The evidence is clear. Since 2006, most people turn to their social networks, videos, podcasts and product reviews for advice. Especially for advice on purchase decisions.
So if you have any kind or product or service you’re promoting, you’ve got to get a Twitter account and subscribe to Google Alerts. Monitor the conversations about your websites and brands.
Jump into those conversations when it makes sense to do so. It’s your chance to influence a purchase decision before they resort to a search engine.
Take a camera and throw together some quick three minute videos for Youtube. Especially if your product, or service is visually oriented, or if it’s a process that you can show people.
Take people on a virtual tour with the camera. Show the features and benefits. Let the videos help you sell everything from washing machines to GPS units.
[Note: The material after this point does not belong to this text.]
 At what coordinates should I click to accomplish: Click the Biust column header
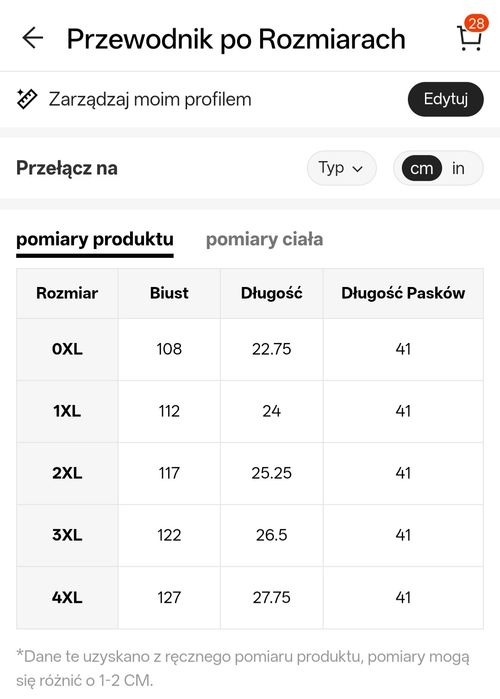tap(169, 293)
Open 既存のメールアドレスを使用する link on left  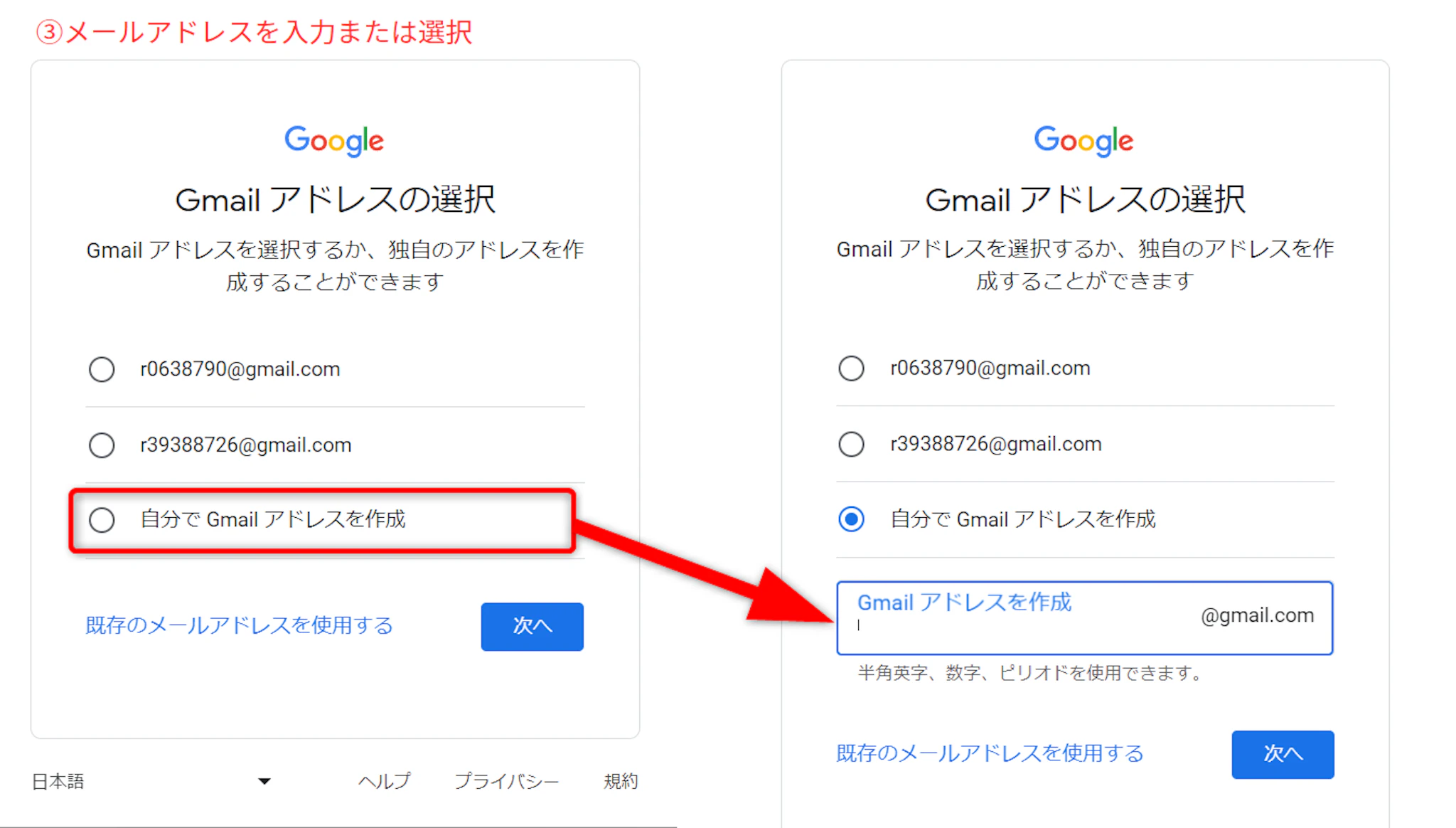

If you sell software, make screen capture videos with Camtasia or Screenflow. Show them how easy your product is to use, and the benefits of using it.
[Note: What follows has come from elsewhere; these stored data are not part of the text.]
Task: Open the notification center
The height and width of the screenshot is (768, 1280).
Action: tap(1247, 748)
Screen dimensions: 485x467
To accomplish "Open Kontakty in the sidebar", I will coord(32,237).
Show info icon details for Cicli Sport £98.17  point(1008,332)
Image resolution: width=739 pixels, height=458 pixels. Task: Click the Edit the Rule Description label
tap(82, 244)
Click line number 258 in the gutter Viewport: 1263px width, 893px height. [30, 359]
You could do a telephone interview with an expert and have it recorded. Make it into an MP3 and post it into iTunes for instant traffic.
Maybe set up a UStream channel and broadcast yourself live. Everyone from musicians to hair salons are jumping on this.
Video, audio, screencasts, slidecasts, blogging, tweeting, facebooking… it’s all exploding in popularity. It only makes sense to be part of the mediums where people hang out.
So please…. please… stop obsessing over SEO and your search engine rankings. Stop relying so heavily on search results for traffic.
Start obsessing over where the people are. What they’re doing online. And where they’re going next. Try to find them earlier in the decision making process, by getting there first.
Try creating videos, ustreams, podcasts, slide shows, screencasts, blogs, tweets, and commenting on other people’s blogs. That’s where the people hang out and spend the most time online.
- Position yourself as the leader in your niche. You know your topic better than anyone… or at least you should be trying to.
- Show them by participating and producing quality content, that you’re the right person to lead them.
- By syndicating your content, you’ll get more qualified traffic than you ever could with the “cold call” of search results.
- People will find you from 100 places, not just one or two search engines. So you’ll sleep better at night because you’re not obsessing over SEO.
- You’ll have a lot more fun making videos, than begging people to link to you.
- You’ll convert double, or maybe even triple the clicks into sales, because of your leadership and influence.
So ease up on the SEO and get out your video camera instead. Syndicate that video in several media channels and you’ll get all the traffic you need.